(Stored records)

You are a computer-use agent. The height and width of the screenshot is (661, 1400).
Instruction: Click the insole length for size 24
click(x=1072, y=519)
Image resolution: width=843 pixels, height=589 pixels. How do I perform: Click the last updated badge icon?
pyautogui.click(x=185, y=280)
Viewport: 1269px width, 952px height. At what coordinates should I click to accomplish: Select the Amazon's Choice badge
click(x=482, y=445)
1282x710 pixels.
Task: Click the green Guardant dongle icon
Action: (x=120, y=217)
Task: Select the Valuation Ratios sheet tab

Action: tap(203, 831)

*Exercise description:* All of the entries are to be set down again without alteration.

*Exercise answer:*
You are a computer-use agent. The height and width of the screenshot is (661, 1400).
Instruction: Click the insole length for size 24
click(x=1072, y=519)
Image resolution: width=843 pixels, height=589 pixels. How do I perform: Click the last updated badge icon?
pyautogui.click(x=185, y=280)
Viewport: 1269px width, 952px height. At what coordinates should I click to accomplish: Select the Amazon's Choice badge
click(x=482, y=445)
1282x710 pixels.
Task: Click the green Guardant dongle icon
Action: (x=120, y=217)
Task: Select the Valuation Ratios sheet tab

Action: tap(203, 831)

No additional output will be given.